**Source passage**
The McCain campaign , according to press reports, has a commercial contrasting the fabled hippie "Summer of Love," in 1967, "uncertainty, hope and change" with what it calls while "another kind of love, love of country, John McCain shot down, bayoneted, tortured." As the
commercial goes on, McCain comes home, tells it like it is, makes speeches, stands before American flags, shakes hands with Nancy As the beer commercial nationalists might say McCain is the ,man, the real man, the real candidate of change and hope, the actor, not the talker, the wet behind the ears Barack Obama.
Besides addressing the obscenity of the commercial's connecting the hope generated by the social movements of the 1960s, none of which McCain supported at the time on any level, with the patriotic "love" represented by the bombing of Vietnam, which those movements not only opposed as they opposed the whole Vietnam War escalation which McCain sees as wrong because it didn't go far enough we should remember that the Vietnam War escalation created the division that ended the war on poverty and the great society social programs at home. But, however his handlers try to make him into a war movie hero, I would say that John McCain isn't talking like John Wayne in the Green Berets today. He is talking much more like Maxwell Smart the screwball secret agent of the television series Get Smart, of the same period, saying ridiculous things and calling for ridiculous policies in the midst of crises that aren't funny.

**Given information**
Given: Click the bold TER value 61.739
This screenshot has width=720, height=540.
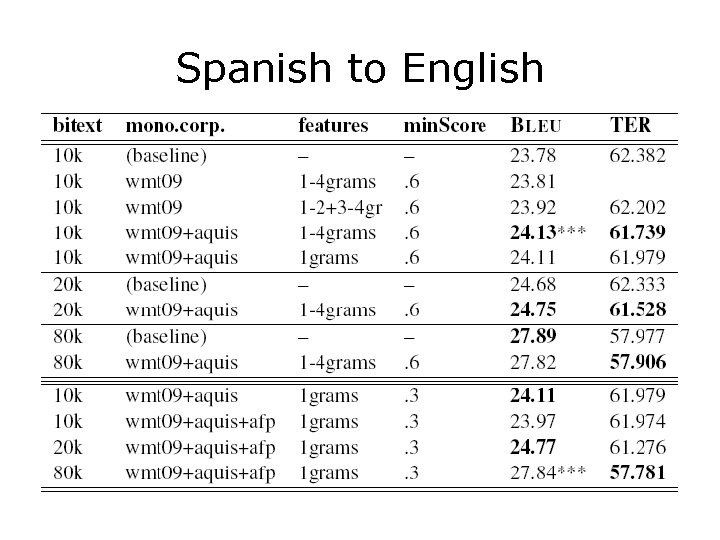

**Activity list**
[1] Please restate the part of the passage on the McCain commercial word for word: begin at the words "The McCain campaign" and stop after "ears Barack Obama.".
[2] Answer these questions from the passage on the McCain commercial.
(a) What year does the passage give for the hippie "Summer of Love"?
(b) According to the passage, what did the Vietnam War escalation end at home?
(c) Which television character does the passage say McCain is talking more like today?
The material is not needed for this work.

**Answers in order**
[1]
The McCain campaign , according to press reports, has a commercial contrasting the fabled hippie "Summer of Love," in 1967, "uncertainty, hope and change" with what it calls while "another kind of love, love of country, John McCain shot down, bayoneted, tortured." As the
commercial goes on, McCain comes home, tells it like it is, makes speeches, stands before American flags, shakes hands with Nancy As the beer commercial nationalists might say McCain is the ,man, the real man, the real candidate of change and hope, the actor, not the talker, the wet behind the ears Barack Obama.

[2]
(a) 1967
(b) The war on poverty and the great society social programs
(c) Maxwell Smart, the screwball secret agent of the television series Get Smart